Additionally, there’s the stress of confinement, extremely limited space allocations, lack of comfortable lying surfaces, risk of various illnesses and injuries from the floor surfaces - all compounded by the lack of proper veterinary facilities available and the impracticality of providing veterinary care on board in the cramped, dark, filthy environment. These journeys are inherently inhumane, and New Zealand's admirable commitment to animal welfare cannot be upheld when animals are subjected to suffering on these voyages."

Conditions at destination

"The National government-elect's promise of assuring animal welfare standards in importing nations is not only illusory, but also unenforceable. New Zealand cannot feasibly dictate nor guarantee the welfare practices of foreign nations. There is no comprehensive, mandated international animal welfare reporting, nor assurance via the OIE (World Organisation for Animal Health) terrestrial standards, which further compounds the risks associated with livestock exports and animals’ lives in other countries. This inability to understand the fate of the animals once they leave the quarantine facility creates a troubling ethical quandary, as the welfare of these sentient beings remains in perpetual jeopardy."
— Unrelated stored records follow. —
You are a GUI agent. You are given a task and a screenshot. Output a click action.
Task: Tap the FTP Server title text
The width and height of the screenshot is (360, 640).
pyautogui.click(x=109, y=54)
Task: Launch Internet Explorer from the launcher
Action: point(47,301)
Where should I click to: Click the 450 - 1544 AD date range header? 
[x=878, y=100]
"These concerns find stark validation in the findings of the NZ Primary Production Select Committee report, which highlighted numerous instances of animal suffering and the disregard for providing acceptable welfare standards during past livestock export ventures, despite the industry’s claim to the contrary. The distressing images and testimonies provided in one anonymous submitter’s report, paint a grim picture of the consequences of prioritising economic gains over animal welfare. Furthermore, the plight of Australian veterinarian, Dr. Lynn Simpson, who witnessed firsthand the abhorrent conditions endured by livestock during 57 voyages, and in trying to address this has been vilified, serves as a poignant reminder of not only the inherent cruelties embedded within this industry, but also the dangers of speaking up against the industry."
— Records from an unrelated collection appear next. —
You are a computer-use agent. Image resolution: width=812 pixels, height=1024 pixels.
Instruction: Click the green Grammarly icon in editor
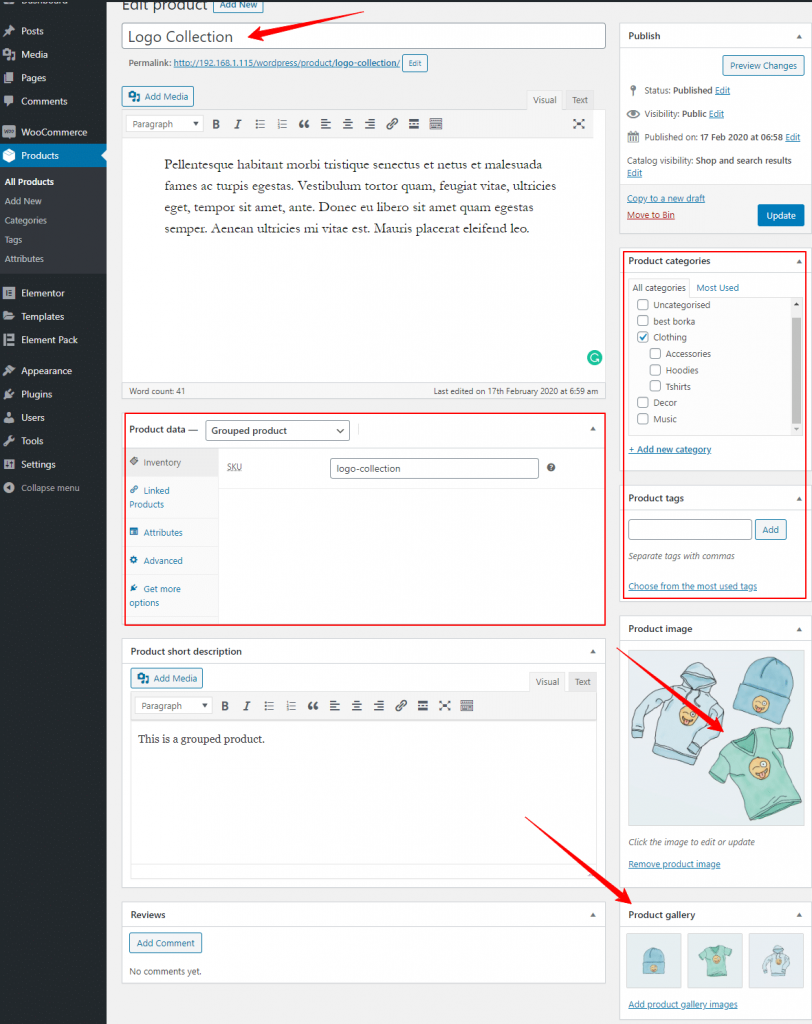pyautogui.click(x=594, y=357)
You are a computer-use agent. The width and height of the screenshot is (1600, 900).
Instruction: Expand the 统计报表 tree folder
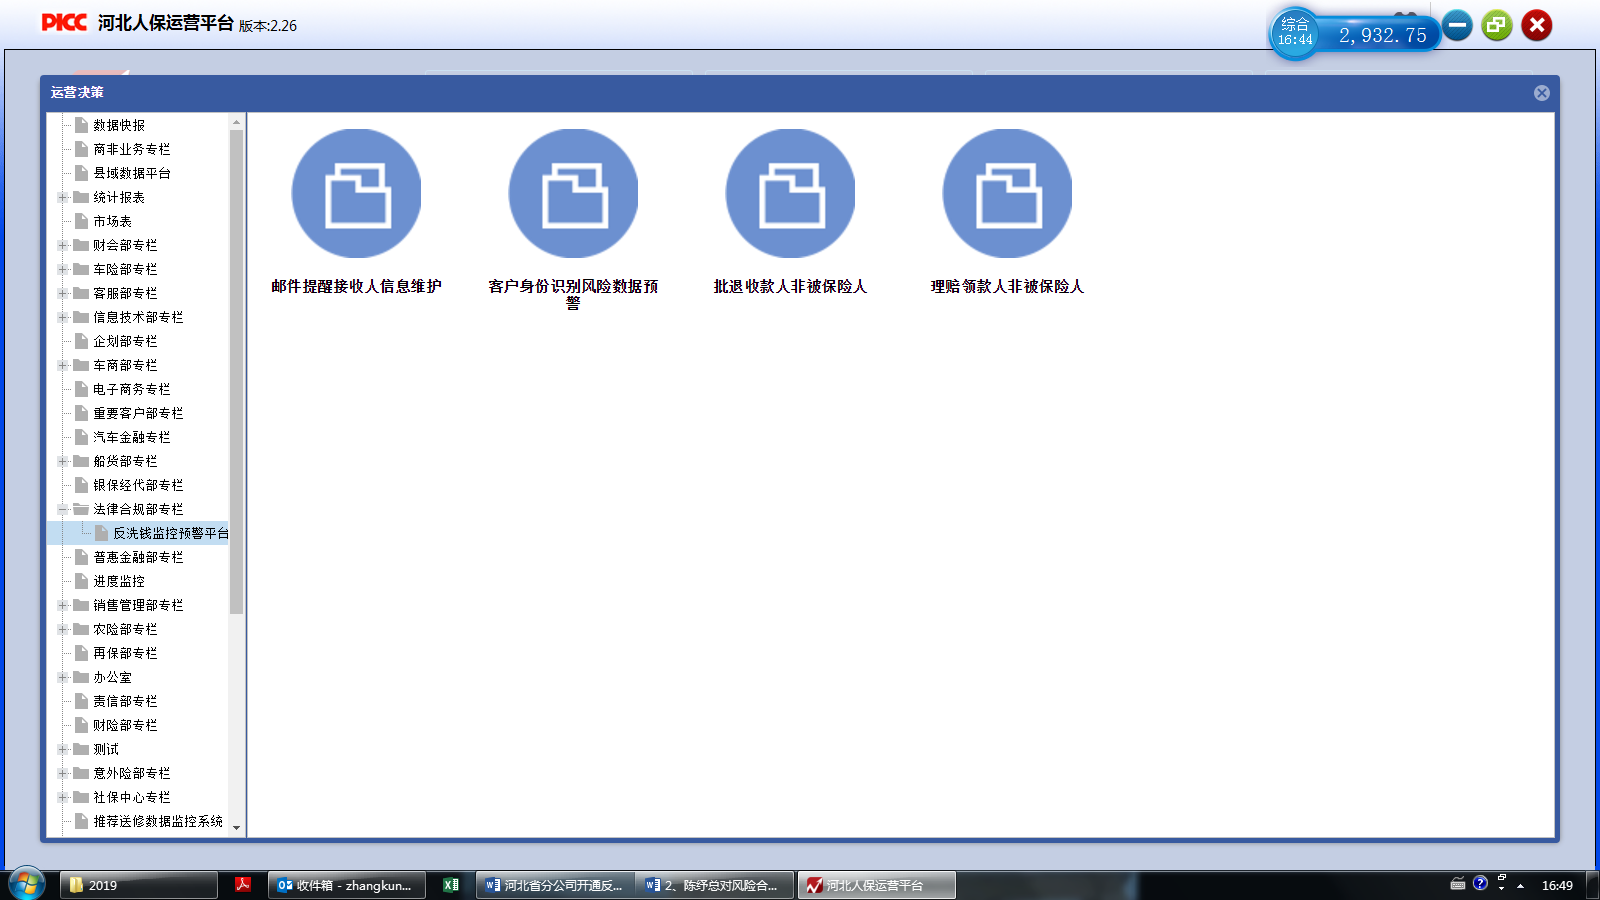[63, 197]
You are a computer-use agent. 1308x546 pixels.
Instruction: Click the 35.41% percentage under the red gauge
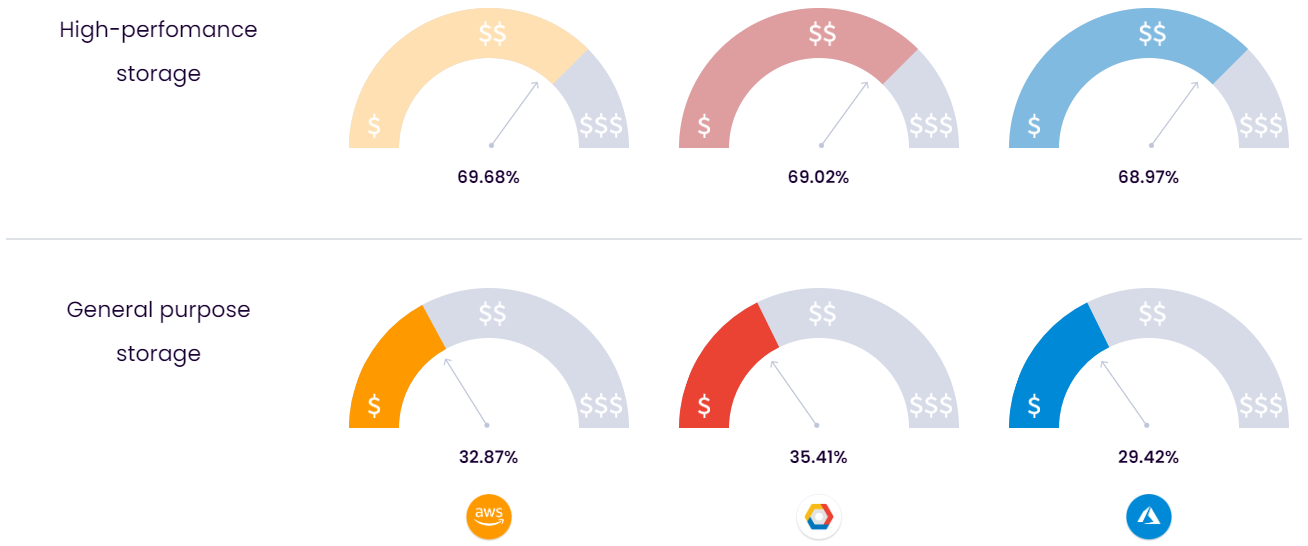[x=818, y=457]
"Reinstating livestock exports under the current circumstances is an affront to the scientific knowledge of animal welfare and New Zealand's principles of compassion and responsibility. Aotearoa New Zealand must remain steadfast in its commitment to the ban on livestock exports by sea - the welfare of the sentient animals must remain in the centre of our thinking, rather than regressing into the shadows of callous exploitation for financial gain for a few. Reinstating livestock exports will erode public trust in the government elect’s commitment to behaving ethically. New Zealand and the world are watching, and the National government-elect must not let us down."